§ THE INPUT
▬▬▬▬▬▬▬▬▬▬

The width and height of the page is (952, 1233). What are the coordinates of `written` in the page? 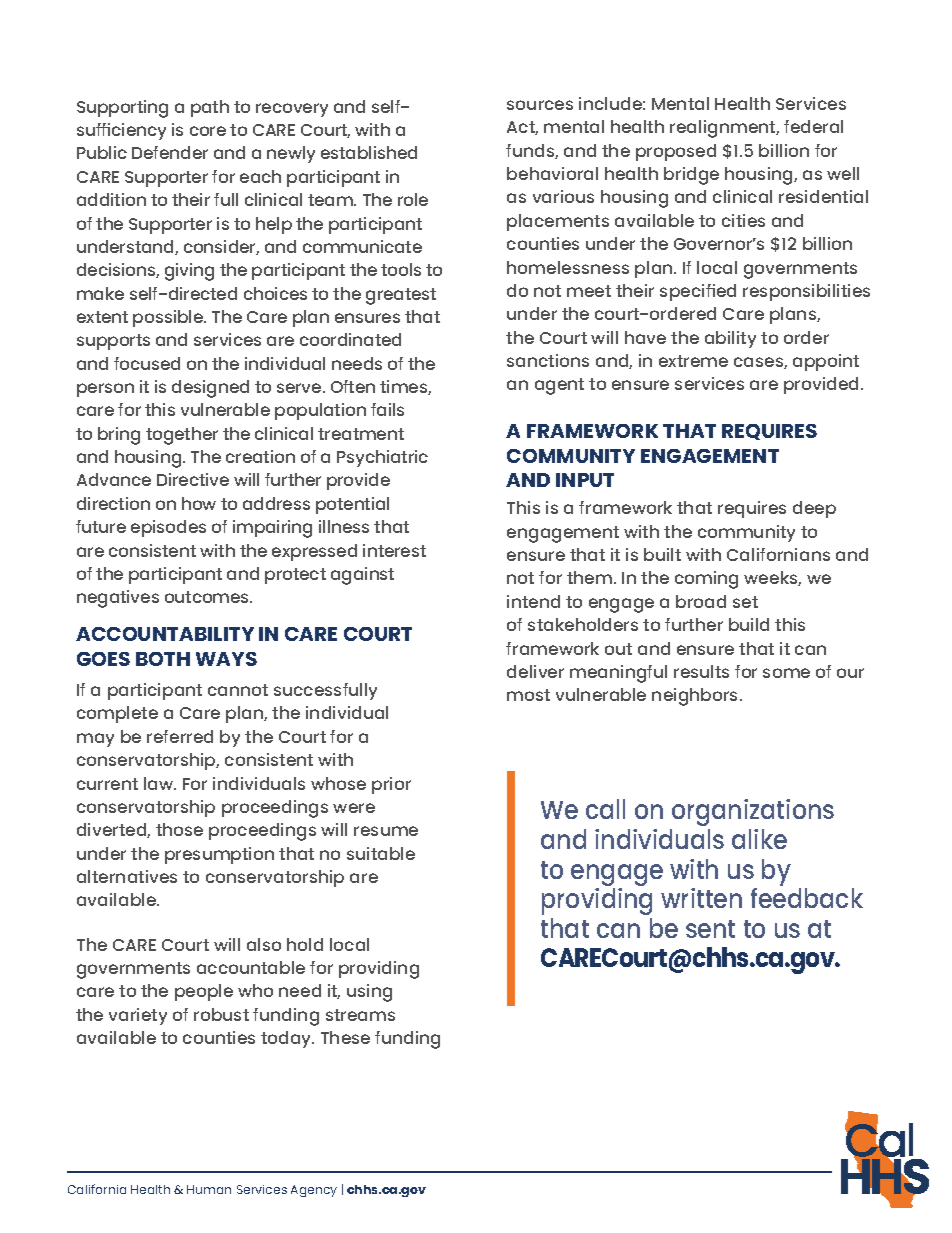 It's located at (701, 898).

▬▬▬▬▬▬▬▬▬▬

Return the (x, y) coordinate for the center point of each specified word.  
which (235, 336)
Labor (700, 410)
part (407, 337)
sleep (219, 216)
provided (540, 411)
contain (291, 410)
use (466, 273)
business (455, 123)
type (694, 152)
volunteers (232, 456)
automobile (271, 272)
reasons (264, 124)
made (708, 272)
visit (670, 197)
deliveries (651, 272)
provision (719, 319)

▬▬▬▬▬▬▬▬▬▬

§ EXERCISE PROMPT
Scale the listing lines starting at the one with "automobile (271, 272)" and ending at the one with "provision (719, 319)", both included. Copy each line again with its word, and multiply every coordinate by 0.8, rounding to whole numbers with halves going up.

§ ANSWER TO THE TASK
automobile (217, 218)
reasons (211, 99)
made (566, 218)
visit (536, 158)
deliveries (521, 218)
provision (575, 255)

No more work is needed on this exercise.